SOURCE RECORDS:
┌──
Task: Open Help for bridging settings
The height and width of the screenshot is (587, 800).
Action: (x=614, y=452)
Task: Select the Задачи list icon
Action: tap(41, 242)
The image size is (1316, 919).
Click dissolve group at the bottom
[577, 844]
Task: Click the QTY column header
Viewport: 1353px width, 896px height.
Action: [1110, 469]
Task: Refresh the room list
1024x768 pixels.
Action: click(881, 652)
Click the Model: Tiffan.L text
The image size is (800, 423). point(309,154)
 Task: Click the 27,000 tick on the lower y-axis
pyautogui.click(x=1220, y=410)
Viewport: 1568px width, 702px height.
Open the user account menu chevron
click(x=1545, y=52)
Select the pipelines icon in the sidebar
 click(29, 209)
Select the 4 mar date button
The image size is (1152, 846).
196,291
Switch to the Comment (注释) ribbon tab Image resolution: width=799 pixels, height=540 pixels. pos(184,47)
└──
With the line that contains "1024x768 pixels." as the first and the final line of the data as the last, repeat every line in that span exactly.

OUTPUT FOR THIS TASK:
1024x768 pixels.
Action: click(881, 652)
Click the Model: Tiffan.L text
The image size is (800, 423). point(309,154)
 Task: Click the 27,000 tick on the lower y-axis
pyautogui.click(x=1220, y=410)
Viewport: 1568px width, 702px height.
Open the user account menu chevron
click(x=1545, y=52)
Select the pipelines icon in the sidebar
 click(29, 209)
Select the 4 mar date button
The image size is (1152, 846).
196,291
Switch to the Comment (注释) ribbon tab Image resolution: width=799 pixels, height=540 pixels. pos(184,47)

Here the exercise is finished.